The chapel received extensive bomb damage during the Battle of Britain in 1940 and its Tudor glass windows were blown out at the same time. A hole made in the stonework has been preserved and covered with glass. The Dean of Westminster was approached early in 1943 by Mr. N. Viner-Brady who suggested the idea of a memorial to The Few and Dean Labilliere chose a small chapel as suitable for the purpose. Marshal of the Royal Air Force Lord Trenchard and Air Chief Marshal Sir Hugh Dowding headed a committee to raise funds for the furnishing of this chapel and for a stained glass window, the Battle of Britain memorial window, which was unveiled by King George VI on 10 July 1947. It remains the best-known work of the prolific stained glass designer Hugh Easton, whose biographer, Adam Goodyear, notes that the aim for the window was to:

"…create in glass a jewelled curtain of such brilliance as to be a translucent painting, a fresco shot through by flames, taking its place in the richness of the Henry VIl's Chapel. Each light in its own way tells the story of the Battle of Britain, each light has its own meaning, but the whole is subservient to the architectural frame."

Following the chapel's dedication, the Battle of Britain Roll of Honour was placed in the chapel. It contains the names of the 1,497 pilots and aircrew killed or mortally wounded during the Battle of Britain. Illuminated by calligrapher Daisy Alcock, the original work was paid for by Captain Bruce Ingram. It is paraded annually during the Service of Thanksgiving and Rededication on Battle of Britain Sunday.

The ashes of Trenchard (1956) and Dowding (1970) were interred in the chapel. Notable RAF officers buried elsewhere are commemorated by memorials, e.g. "Bomber" Harris, the man who led RAF Bomber Command during much of the Second World War.

A tradition has grown that the remaining Battle of Britain veterans and their families hold their own, private service in the chapel prior to the Service of Thanksgiving and Rededication on Battle of Britain Sunday.

==Service of Thanksgiving and Rededication==
The annual service on Battle of Britain Sunday is held in Westminster Abbey on the Sunday on or following Battle of Britain Day (15 September), and has taken place annually since 1943; the first service took place in St Paul's Cathedral and since has taken place in the Abbey.

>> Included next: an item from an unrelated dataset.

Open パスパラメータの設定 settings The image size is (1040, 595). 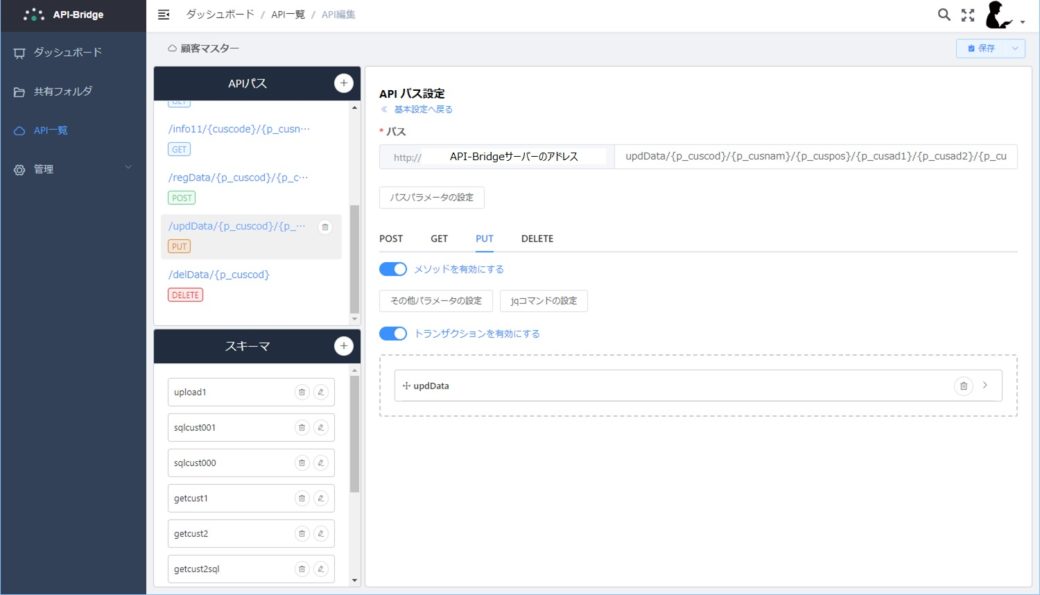tap(430, 197)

The format of the service has not changed since 1943. The Battle of Britain Roll of Honour is paraded through the abbey. Originally, it was escorted by 12 Battle of Britain veterans; today, the escort is made up of six veterans and six serving Junior Officers in the RAF. The RAF Fighter Command Silk Ensign is also carried through the abbey, borne and escorted by serving Junior RAF Officers from an extant Battle of Britain squadron that is currently operational. The Ensign Bearer always wears the Monypenny Sword, a gift of the widow of Squadron Leader John Blackwell Sinclair Monypenny, who was killed in action in 1940.

The service is a ticket-only event, arranged by the Royal Air Force Ceremonial Office. Notices are placed in The Times and The Daily Telegraph newspapers in June. Applications can be made in writing to SO3 RAF Ceremonial Events at RAF Northolt by former Battle of Britain aircrew, relatives of Battle of Britain aircrew now deceased (either during the war or since), past or present members of the RAF or its reserve forces and members of the public.